— begin TEXT TO READ —

Description
Once the work to allow any object as the "code" of a frame is done, we can take advantage of that to speed up creation of code objects from serialized data.
The idea is that the serialized data will consist of two parts:
- A sequence of immutable bytecode
- Supporting binary data.
Creation of the top-level (module) code object would be done as follows:
- Create a "module initializer" object, consisting of a pointer to the binary data and debug info like the name and filename.
- Create a frame, setting the "code" field to the module initializer and setting the instruction to point at the instructions.
- Start executing in the interpreter.
What are the advantages of this?
- Marshal is slow
- There is no need for a secondary interpreter (marshal)
- It allow partial deep-freezing, meaning that the names and consts arrays can be deep frozen without requiring that the code object is deep frozen. The resulting constant can be loaded with
LOAD_COMMON_CONST
. - It allows further improvements, e.g. we could skip creating a code object for the module, just creating them for functions.
- It decouples the pyc format from marshal, allowing them to be improved separately.
- Common objects can be shared very efficiently, by leaving them on the stack and using
COPY
instead ofMAKE_...
Creating the instruction sequence
We can create the instruction in much the same way as marshal serializes; recursively emitting code for sub-objects until the entire object is complete.
To do this will need some new instructions and a few new instrinsics.
New general purpose instructions:
- LOAD_COMMON_CONST Loads a constant from the global array containing
None
,True
, etc plus assorted common constants - LOAD_COMMON_NAME Like
LOAD_COMMON_NAME
but from an array of strings. - LOAD_INT Loads a small int
Insructions to create objects from binary data.
These instructions will create an object from the binary data, advancing the pointer.
- MAKE_FLOAT
- MAKE_STRING
- MAKE_LONG (we could build large ints from small ints, but that would be quadratic)

— end TEXT TO READ —

■ WRITTEN EXERCISE 1: Translate this sentence from the proposal on loading code objects into Spanish: "These instructions will create an object from the binary data, advancing the pointer."
■ WRITTEN EXERCISE 2: Reproduce word for word the part of the proposal on loading code objects between "What are the" and "object is complete.", inclusive.
None of the material is needed for this work.

— begin DATA SUPPLIED —

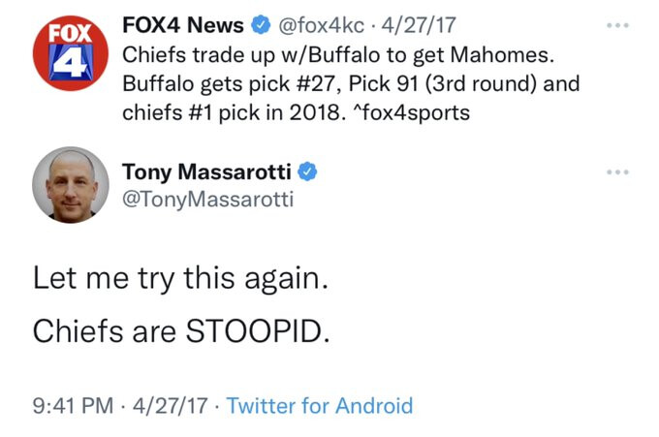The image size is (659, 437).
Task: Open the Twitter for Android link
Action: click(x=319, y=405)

— end DATA SUPPLIED —
— begin DATA SUPPLIED —

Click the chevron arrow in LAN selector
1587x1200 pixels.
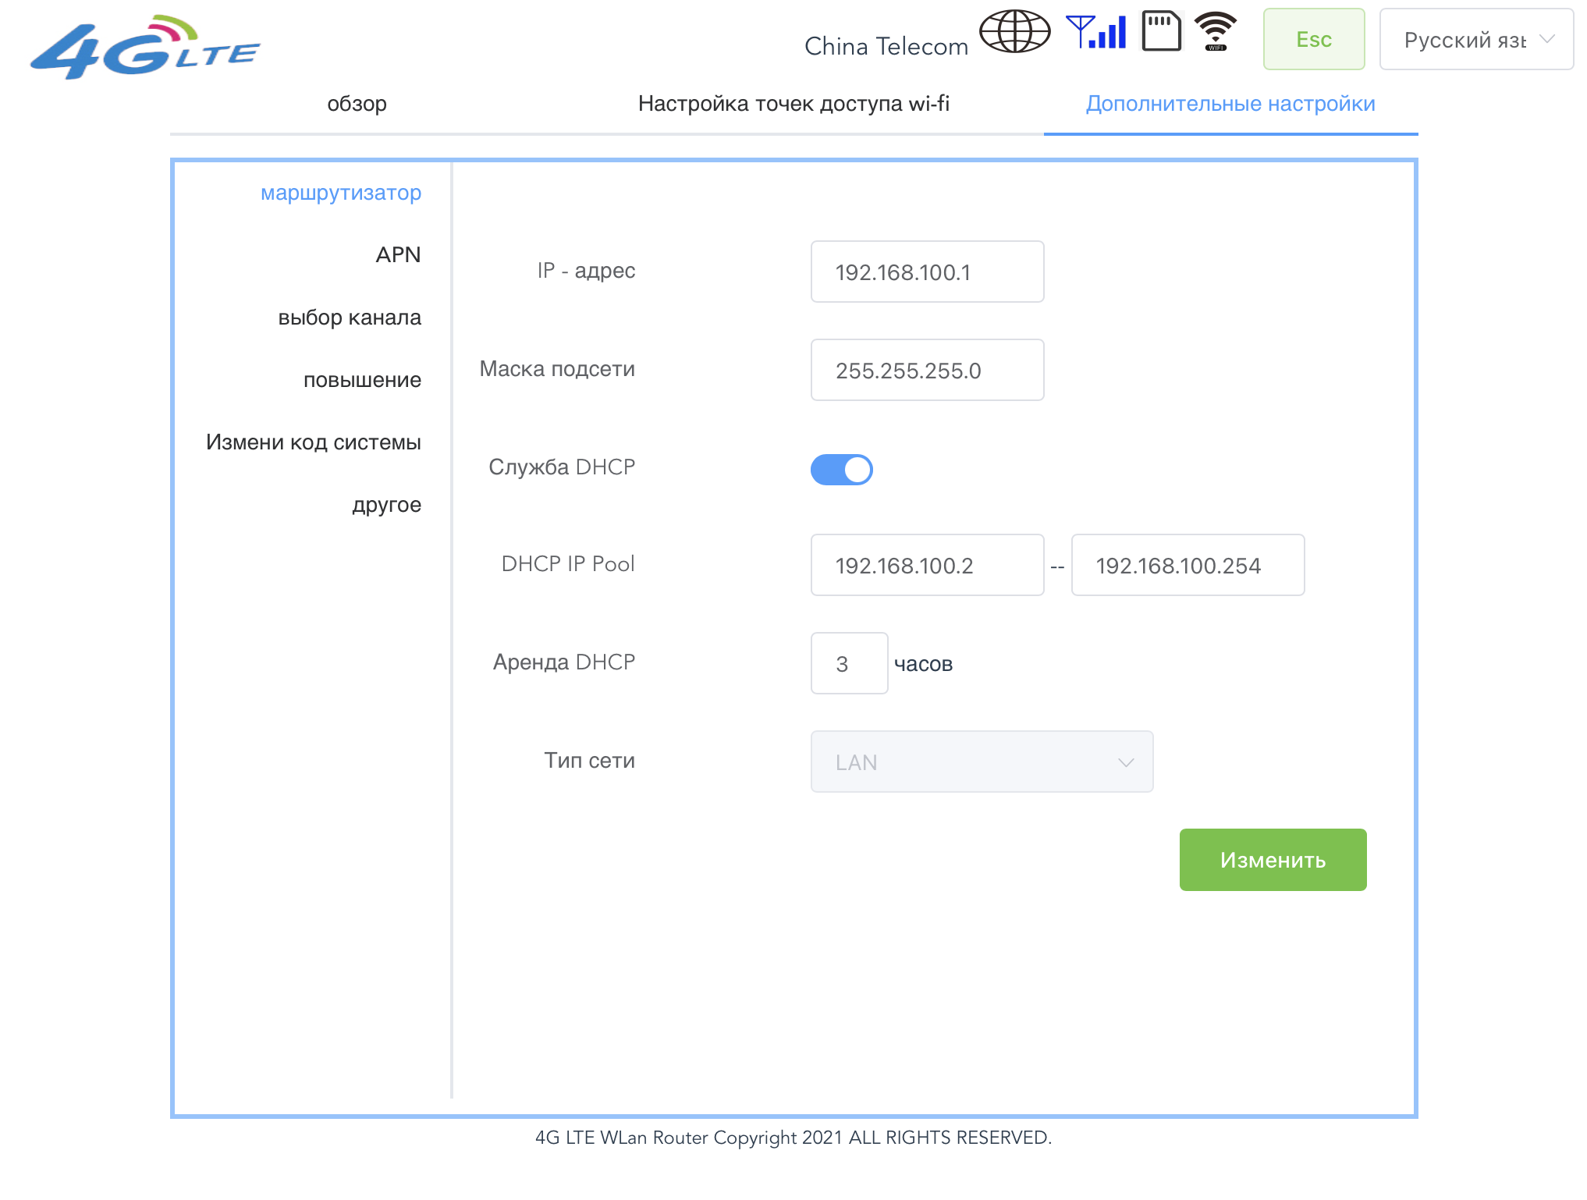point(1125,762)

— end DATA SUPPLIED —

■ CORRECT ANSWER 1: Estas instrucciones crearán un objeto a partir de los datos binarios, avanzando el puntero.

■ CORRECT ANSWER 2:
What are the advantages of this?
- Marshal is slow
- There is no need for a secondary interpreter (marshal)
- It allow partial deep-freezing, meaning that the names and consts arrays can be deep frozen without requiring that the code object is deep frozen. The resulting constant can be loaded with
LOAD_COMMON_CONST
. - It allows further improvements, e.g. we could skip creating a code object for the module, just creating them for functions.
- It decouples the pyc format from marshal, allowing them to be improved separately.
- Common objects can be shared very efficiently, by leaving them on the stack and using
COPY
instead ofMAKE_...
Creating the instruction sequence
We can create the instruction in much the same way as marshal serializes; recursively emitting code for sub-objects until the entire object is complete.